I am a huge fan of free/cheap cell phones with internet capability for every below a certain income level (above it we can buy our own). It just makes sense. 90% of benefits now have internet-means of access, it means one can "wait for a phone call" back from benefits while going to get food, etc... and if one is job hunting it is essential.

This smartphone is $20. Yea it's a refurb, but what if the welfare programs in various states just set up a deal with a prepaid carrier like that(or several, to be fair and not pump a ton of cash into one specific one) that they would buy whatever the current refurb phone under X price was en masse? That's a pretty freaking nice phone for $20 too for basic smartphone stuff, that is still quite capable.

They could probably also get a CHEAP corporate rate on service if they were buying and distributing that many. For those unfamiliar, even small business rates are a big price break. tmobiles $50 plan would be $30, for example even if you're a sole proprietor. You can't even imagine the rates companies fielding 500+ phones get. and imagine a state program like this, giving out probably upwards of tens of thousands of phones. They should give out plans that have unlimited incoming calls, and if they're going to have limits at all only have them on outbound calls. You don't need a ton of data either, their default 3gb is fine. It could probably be even lower because wifi is ubiquitous now, the problem is generally just having a device to use on it since the concept of a public terminal is essentially dead.

I would vote for this tomorrow, if it was an option. I would also vote for not having some shitty enforcement system on returning the device, or any bullshit artificially high prices if you break it. It's $20, write it off on both counts. I also like the idea of $20 phones because everyone will know that's what they're worth, so there wont be any incentive to sell them and report them "stolen" or anything.
posted by emptythought at 9:56 PM on July 8, 2014 [1 favorite]


So I started working at a low income legal clinic this summer (doing work around housing rights) and I am amazed at how quickly things become routine, and I have become emotionally inured to my clients. Your landlord is trying to evict you because you couldn't pay rent because your welfare got cut because you accidentally let slip that your non-status sibling is surreptitiously living on your couch and anyway without him (he's being deported) you can't afford the apartment at all anyway? and emergency programs only cover rental arrears if your tenancy isn't 'unsustainable'? well, that's shitty and not even the worst thing I've heard this afternoon.
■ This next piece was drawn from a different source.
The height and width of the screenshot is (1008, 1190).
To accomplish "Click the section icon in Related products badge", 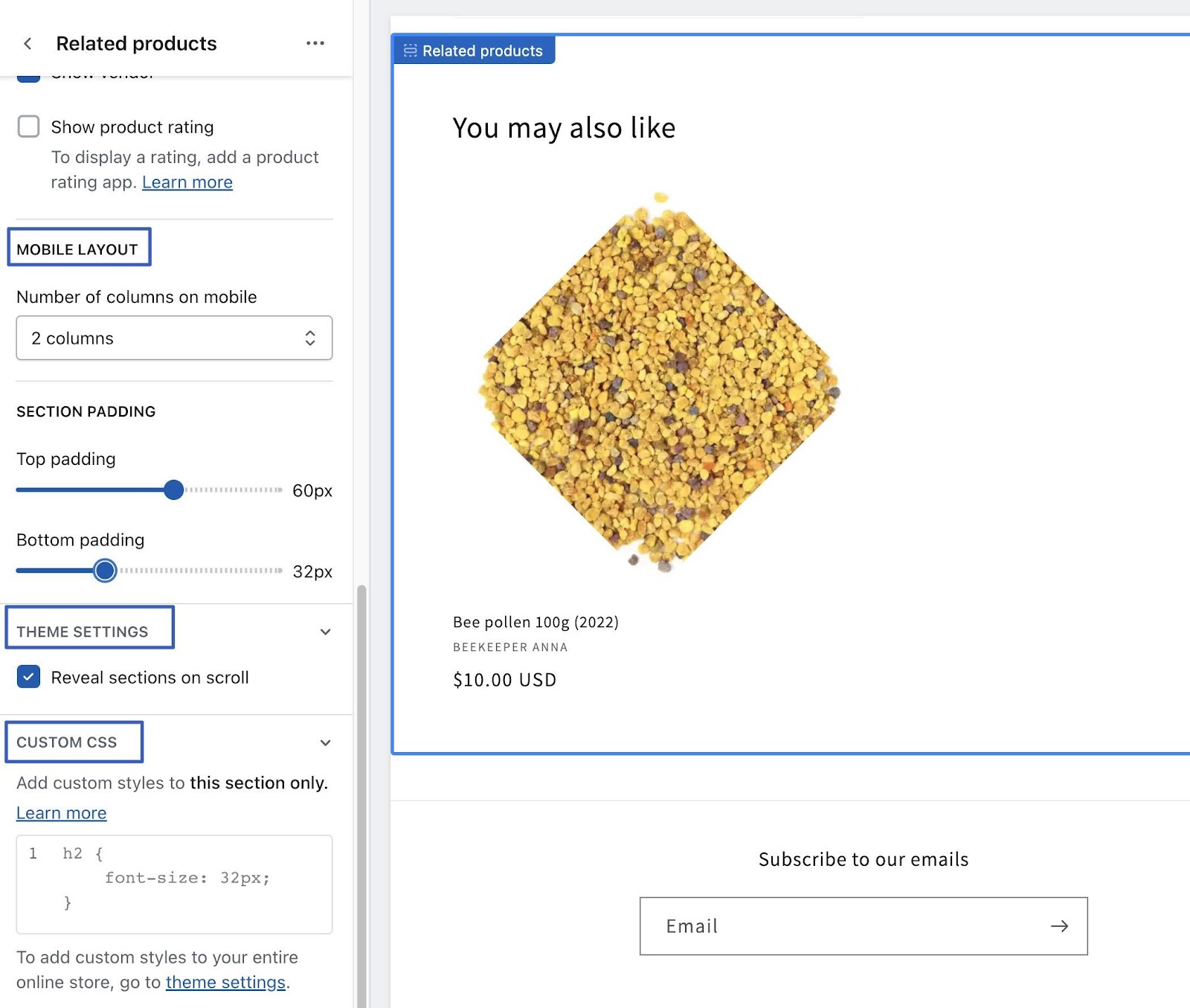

It becomes rote, which is almost a blessing because if I felt emotionally for each of my clients I wouldn't be able to do the work. Someone upthread said that idealists are the ones who burn out fastest and I can see how that might be true. I don't think I am doing worse work because I am not crying at night, and I am not crying at night because I have been numbed and this reality has been normalized. People have shitty landlords. People don't pay their rent, for meaningful and stupid reasons. Anyway, this discussion resonated with me a lot. Thanks folks.
posted by hepta at 5:36 PM on July 9, 2014 [3 favorites]


There is a program for subsidized cell phone service for assistance recipients - Lifeline. Some people call it "Obamaphone" even though it started with landlines in the 1990s and expanded to cell phones under Bush 43. My parents had one while they were on SNAP but once they were making more money and no longer qualified for SNAP, they lost the phone subsidy as well.